Task description
Taking the line containing "You are a computer-use agent. Screen" as the first and the last line of the entries as the end, reproduce every line between them exactly, including both.
[Data extract Boundary: Start]
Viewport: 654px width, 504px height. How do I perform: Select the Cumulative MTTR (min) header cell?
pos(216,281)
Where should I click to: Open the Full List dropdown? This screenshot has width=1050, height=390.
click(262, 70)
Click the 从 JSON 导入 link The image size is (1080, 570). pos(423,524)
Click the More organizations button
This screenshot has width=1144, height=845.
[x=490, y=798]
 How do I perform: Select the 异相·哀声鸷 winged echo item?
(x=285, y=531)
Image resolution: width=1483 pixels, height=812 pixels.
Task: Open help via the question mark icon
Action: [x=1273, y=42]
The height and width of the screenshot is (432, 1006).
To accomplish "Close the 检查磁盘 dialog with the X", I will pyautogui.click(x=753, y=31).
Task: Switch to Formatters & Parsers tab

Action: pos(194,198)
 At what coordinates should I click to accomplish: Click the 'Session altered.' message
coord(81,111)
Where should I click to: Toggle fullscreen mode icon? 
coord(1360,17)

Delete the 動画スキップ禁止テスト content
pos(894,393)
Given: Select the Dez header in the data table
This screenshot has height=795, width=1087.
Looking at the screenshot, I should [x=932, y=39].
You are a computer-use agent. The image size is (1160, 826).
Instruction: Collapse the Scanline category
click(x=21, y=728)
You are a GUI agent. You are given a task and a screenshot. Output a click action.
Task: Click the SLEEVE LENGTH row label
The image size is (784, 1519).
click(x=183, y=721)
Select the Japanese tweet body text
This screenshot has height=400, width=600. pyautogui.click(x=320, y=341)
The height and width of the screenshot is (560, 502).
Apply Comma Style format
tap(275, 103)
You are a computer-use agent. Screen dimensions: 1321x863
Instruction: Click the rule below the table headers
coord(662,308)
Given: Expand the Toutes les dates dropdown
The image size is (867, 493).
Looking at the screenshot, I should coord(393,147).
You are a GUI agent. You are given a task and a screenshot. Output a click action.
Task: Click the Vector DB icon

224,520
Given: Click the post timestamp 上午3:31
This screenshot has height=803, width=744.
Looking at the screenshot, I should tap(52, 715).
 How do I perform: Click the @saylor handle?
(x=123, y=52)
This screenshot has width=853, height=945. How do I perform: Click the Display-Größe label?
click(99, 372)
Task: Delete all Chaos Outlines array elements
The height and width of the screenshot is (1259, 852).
[Data extract Boundary: End]
Result below
You are a computer-use agent. Screen dimensions: 1321x863
Instruction: Click the rule below the table headers
coord(662,308)
Given: Expand the Toutes les dates dropdown
The image size is (867, 493).
Looking at the screenshot, I should coord(393,147).
You are a GUI agent. You are given a task and a screenshot. Output a click action.
Task: Click the Vector DB icon

224,520
Given: Click the post timestamp 上午3:31
This screenshot has height=803, width=744.
Looking at the screenshot, I should tap(52, 715).
 How do I perform: Click the @saylor handle?
(x=123, y=52)
This screenshot has width=853, height=945. How do I perform: Click the Display-Größe label?
click(99, 372)
Task: Delete all Chaos Outlines array elements
The height and width of the screenshot is (1259, 852).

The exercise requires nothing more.